Dataset extract:
-------------------------
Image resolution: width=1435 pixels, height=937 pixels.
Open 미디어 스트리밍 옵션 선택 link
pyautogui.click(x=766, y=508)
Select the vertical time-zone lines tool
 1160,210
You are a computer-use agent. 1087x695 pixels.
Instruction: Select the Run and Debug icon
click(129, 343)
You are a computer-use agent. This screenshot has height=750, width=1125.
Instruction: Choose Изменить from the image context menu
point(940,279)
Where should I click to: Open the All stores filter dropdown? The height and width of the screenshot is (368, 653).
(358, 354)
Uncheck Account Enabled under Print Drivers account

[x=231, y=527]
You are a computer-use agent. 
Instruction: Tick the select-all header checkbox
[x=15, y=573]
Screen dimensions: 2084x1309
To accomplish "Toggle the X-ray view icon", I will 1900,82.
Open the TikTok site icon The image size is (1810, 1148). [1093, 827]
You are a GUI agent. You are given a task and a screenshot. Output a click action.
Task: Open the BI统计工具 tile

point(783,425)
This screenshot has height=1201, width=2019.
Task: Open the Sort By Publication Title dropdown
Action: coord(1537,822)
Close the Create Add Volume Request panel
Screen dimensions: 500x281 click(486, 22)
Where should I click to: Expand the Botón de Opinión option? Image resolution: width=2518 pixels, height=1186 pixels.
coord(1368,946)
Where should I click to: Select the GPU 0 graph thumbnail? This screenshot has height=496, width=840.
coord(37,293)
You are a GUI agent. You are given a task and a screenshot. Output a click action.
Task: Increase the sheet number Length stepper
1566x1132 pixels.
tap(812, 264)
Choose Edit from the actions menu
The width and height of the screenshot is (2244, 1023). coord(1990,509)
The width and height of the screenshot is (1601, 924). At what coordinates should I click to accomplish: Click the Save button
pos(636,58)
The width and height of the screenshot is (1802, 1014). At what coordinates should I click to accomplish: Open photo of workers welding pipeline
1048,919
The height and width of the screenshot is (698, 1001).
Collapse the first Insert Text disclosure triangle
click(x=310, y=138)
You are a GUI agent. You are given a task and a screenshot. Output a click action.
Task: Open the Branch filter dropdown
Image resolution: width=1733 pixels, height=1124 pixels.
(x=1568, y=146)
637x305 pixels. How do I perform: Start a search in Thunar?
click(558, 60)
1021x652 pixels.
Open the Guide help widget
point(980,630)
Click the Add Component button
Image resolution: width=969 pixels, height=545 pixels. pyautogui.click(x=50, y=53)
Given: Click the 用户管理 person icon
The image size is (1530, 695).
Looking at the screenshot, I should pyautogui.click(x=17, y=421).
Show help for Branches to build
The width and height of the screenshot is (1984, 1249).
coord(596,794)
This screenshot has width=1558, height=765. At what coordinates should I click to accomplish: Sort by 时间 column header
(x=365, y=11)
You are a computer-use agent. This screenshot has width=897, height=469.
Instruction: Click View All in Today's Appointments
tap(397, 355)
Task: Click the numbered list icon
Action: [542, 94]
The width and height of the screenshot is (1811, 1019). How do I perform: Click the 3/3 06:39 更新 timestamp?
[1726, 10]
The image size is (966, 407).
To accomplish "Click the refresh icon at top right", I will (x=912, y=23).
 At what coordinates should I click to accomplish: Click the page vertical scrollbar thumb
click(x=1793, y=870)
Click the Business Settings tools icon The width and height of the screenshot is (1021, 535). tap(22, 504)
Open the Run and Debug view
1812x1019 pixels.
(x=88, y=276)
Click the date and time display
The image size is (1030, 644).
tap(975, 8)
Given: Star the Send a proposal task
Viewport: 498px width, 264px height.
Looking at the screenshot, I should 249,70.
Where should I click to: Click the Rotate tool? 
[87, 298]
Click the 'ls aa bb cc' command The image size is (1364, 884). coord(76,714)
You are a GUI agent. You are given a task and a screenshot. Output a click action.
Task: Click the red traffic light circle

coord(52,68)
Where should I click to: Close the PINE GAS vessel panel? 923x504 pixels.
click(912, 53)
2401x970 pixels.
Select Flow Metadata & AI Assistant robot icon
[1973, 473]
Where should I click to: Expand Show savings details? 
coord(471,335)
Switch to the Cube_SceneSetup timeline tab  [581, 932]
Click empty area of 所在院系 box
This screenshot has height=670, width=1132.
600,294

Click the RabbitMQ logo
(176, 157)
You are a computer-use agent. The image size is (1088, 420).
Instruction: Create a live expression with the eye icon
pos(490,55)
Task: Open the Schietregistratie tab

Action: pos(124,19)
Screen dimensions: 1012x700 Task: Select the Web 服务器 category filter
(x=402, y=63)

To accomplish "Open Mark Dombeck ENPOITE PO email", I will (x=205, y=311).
-------------------------
What needs to be done:
Print every record exactly, so that each word matches what is written above.

Expected answer:
Image resolution: width=1435 pixels, height=937 pixels.
Open 미디어 스트리밍 옵션 선택 link
pyautogui.click(x=766, y=508)
Select the vertical time-zone lines tool
 1160,210
You are a computer-use agent. 1087x695 pixels.
Instruction: Select the Run and Debug icon
click(129, 343)
You are a computer-use agent. This screenshot has height=750, width=1125.
Instruction: Choose Изменить from the image context menu
point(940,279)
Where should I click to: Open the All stores filter dropdown? The height and width of the screenshot is (368, 653).
(358, 354)
Uncheck Account Enabled under Print Drivers account

[x=231, y=527]
You are a computer-use agent. 
Instruction: Tick the select-all header checkbox
[x=15, y=573]
Screen dimensions: 2084x1309
To accomplish "Toggle the X-ray view icon", I will 1900,82.
Open the TikTok site icon The image size is (1810, 1148). [1093, 827]
You are a GUI agent. You are given a task and a screenshot. Output a click action.
Task: Open the BI统计工具 tile

point(783,425)
This screenshot has height=1201, width=2019.
Task: Open the Sort By Publication Title dropdown
Action: coord(1537,822)
Close the Create Add Volume Request panel
Screen dimensions: 500x281 click(486, 22)
Where should I click to: Expand the Botón de Opinión option? Image resolution: width=2518 pixels, height=1186 pixels.
coord(1368,946)
Where should I click to: Select the GPU 0 graph thumbnail? This screenshot has height=496, width=840.
coord(37,293)
You are a GUI agent. You are given a task and a screenshot. Output a click action.
Task: Increase the sheet number Length stepper
1566x1132 pixels.
tap(812, 264)
Choose Edit from the actions menu
The width and height of the screenshot is (2244, 1023). coord(1990,509)
The width and height of the screenshot is (1601, 924). At what coordinates should I click to accomplish: Click the Save button
pos(636,58)
The width and height of the screenshot is (1802, 1014). At what coordinates should I click to accomplish: Open photo of workers welding pipeline
1048,919
The height and width of the screenshot is (698, 1001).
Collapse the first Insert Text disclosure triangle
click(x=310, y=138)
You are a GUI agent. You are given a task and a screenshot. Output a click action.
Task: Open the Branch filter dropdown
Image resolution: width=1733 pixels, height=1124 pixels.
(x=1568, y=146)
637x305 pixels. How do I perform: Start a search in Thunar?
click(558, 60)
1021x652 pixels.
Open the Guide help widget
point(980,630)
Click the Add Component button
Image resolution: width=969 pixels, height=545 pixels. pyautogui.click(x=50, y=53)
Given: Click the 用户管理 person icon
The image size is (1530, 695).
Looking at the screenshot, I should pyautogui.click(x=17, y=421).
Show help for Branches to build
The width and height of the screenshot is (1984, 1249).
coord(596,794)
This screenshot has width=1558, height=765. At what coordinates should I click to accomplish: Sort by 时间 column header
(x=365, y=11)
You are a computer-use agent. This screenshot has width=897, height=469.
Instruction: Click View All in Today's Appointments
tap(397, 355)
Task: Click the numbered list icon
Action: [542, 94]
The width and height of the screenshot is (1811, 1019). How do I perform: Click the 3/3 06:39 更新 timestamp?
[1726, 10]
The image size is (966, 407).
To accomplish "Click the refresh icon at top right", I will (x=912, y=23).
 At what coordinates should I click to accomplish: Click the page vertical scrollbar thumb
click(x=1793, y=870)
Click the Business Settings tools icon The width and height of the screenshot is (1021, 535). tap(22, 504)
Open the Run and Debug view
1812x1019 pixels.
(x=88, y=276)
Click the date and time display
The image size is (1030, 644).
tap(975, 8)
Given: Star the Send a proposal task
Viewport: 498px width, 264px height.
Looking at the screenshot, I should 249,70.
Where should I click to: Click the Rotate tool? 
[87, 298]
Click the 'ls aa bb cc' command The image size is (1364, 884). coord(76,714)
You are a GUI agent. You are given a task and a screenshot. Output a click action.
Task: Click the red traffic light circle

coord(52,68)
Where should I click to: Close the PINE GAS vessel panel? 923x504 pixels.
click(912, 53)
2401x970 pixels.
Select Flow Metadata & AI Assistant robot icon
[1973, 473]
Where should I click to: Expand Show savings details? 
coord(471,335)
Switch to the Cube_SceneSetup timeline tab  [581, 932]
Click empty area of 所在院系 box
This screenshot has height=670, width=1132.
600,294

Click the RabbitMQ logo
(176, 157)
You are a computer-use agent. The image size is (1088, 420).
Instruction: Create a live expression with the eye icon
pos(490,55)
Task: Open the Schietregistratie tab

Action: pos(124,19)
Screen dimensions: 1012x700 Task: Select the Web 服务器 category filter
(x=402, y=63)

To accomplish "Open Mark Dombeck ENPOITE PO email", I will (x=205, y=311).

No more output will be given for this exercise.